10. Check interaction among the independent factors, the interaction among two quantitative predictors, means there is joint effect; the effect of one factor varies across the level of another factor. If the interaction between an quantitation factor and a category factor, say gender, it means the effect of the quantitative, slope, is different between males and females.
As I metioned, if all x1-x4 are independent, two are similar. Here is an example to show a1 and b1 are total different a1==0.34, b1=7.9 due to collinearity, x1-x4, see followind
When co-linearity exists, the small change by remove or add a predictor or delete a few records, the estimated coefficients may show large changes in magnitudes or even change in sign, the estimated standard error show large change. Table 1 shows Hald’s data with a new response variable generated by Hadi and Liang (Chatterjee and Hadi 2012, Chapter 6). The estimated regression coefficients on x1, x4, x1-x3 and x1-x4 are list in Table 2.
No attachment option, find a1 in Model 1, b1 in model 3, both following factor X1
In my view, the key issue is the research question: are you interested in 1) saying something on x1 and x2; or 2), simply in good prediction of y (housing prices).
For 1) you claim that the effects of x1 and x2 are additive and linear, if you use the model x1+x2. This may not be true, and checking interactions and non-linearity makes sense, especially if sample size is decent (opinions will vary here on what is decent, but say n>100). For 2), adherence to model assumptions implies that you make better predictions, but I would be a bit more lenient, and the simple x1+x2 model may do a reasonable job. See Frank Harrell's book on regression strategies (Springer 2001).
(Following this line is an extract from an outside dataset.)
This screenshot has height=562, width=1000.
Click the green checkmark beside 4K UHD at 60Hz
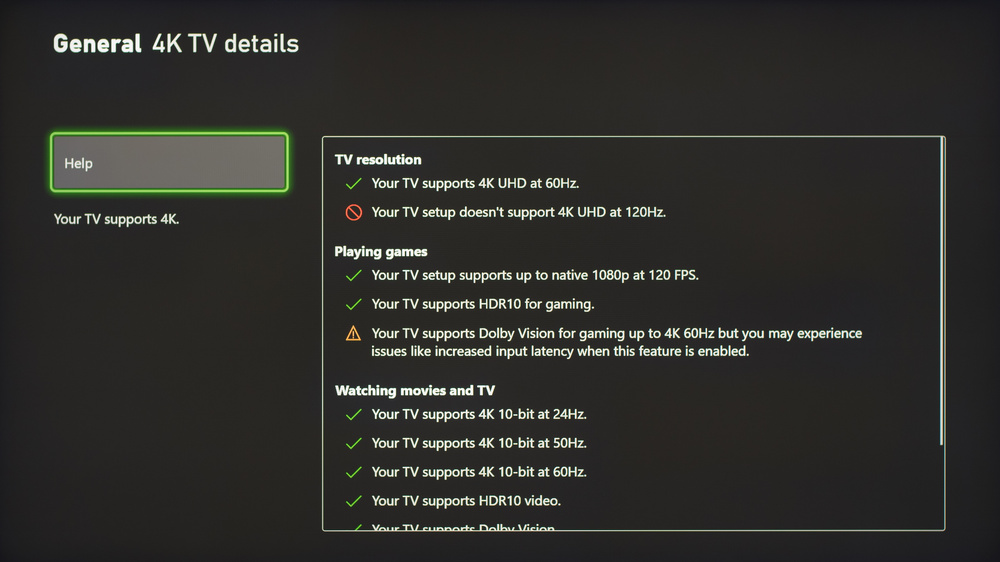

First, I need to better understand what you mean by "multivariate regression". Do you mean the case where there are several correlated response variables (y1, y2, ..., yk), or do you mean the univariate case where there is one response variable and several regressor variables (x1, x2, ....., xk)?
Most likely, you meant the second case.
In order to be able to recommend useful criteria for model selection, it is important to know the main goal for the regression here. Is it "prediction" or is it "fitting"?
If prediction is most important, then you need to focus on obtaining a model that shows stability. Here, a well known criterion is the PRESS, or the prediction error sum of squares. It is a SS error with emphasis on stability with new data values for prediction purposes. Choose the model having the smaller PRESS.
Check for presence of multicollinearity. Obtain the Variance Inflation Factor for each regression coefficient Beta1. Beta2, ..., Betak.
Check for existing influence points and outliers.
Regression analysis does not need normality of the data, but the inferential procedures in regression require normal errors. Modern statistics software packages can test for such a thing. Use Q-Q plots or the basic Shapiro-Wilks Test.
Use only the adjusted R square and not the un-adjusted coefficient of determination, and realize that this statistics is over-used.
There are other issues to check out, but as a good start, after having done all steps pointed out above, choose the better regression model.
If your question was about a comparison between two already chosen regression models, I would go back and verify if all conditions are met.
Explain in more details what your goals are and what the regression is about. Describe the data too.
If you actually are considering multivariate regression models, you need to use some multivariate procedures. Follow texts such as the one by Johnson and Wichern.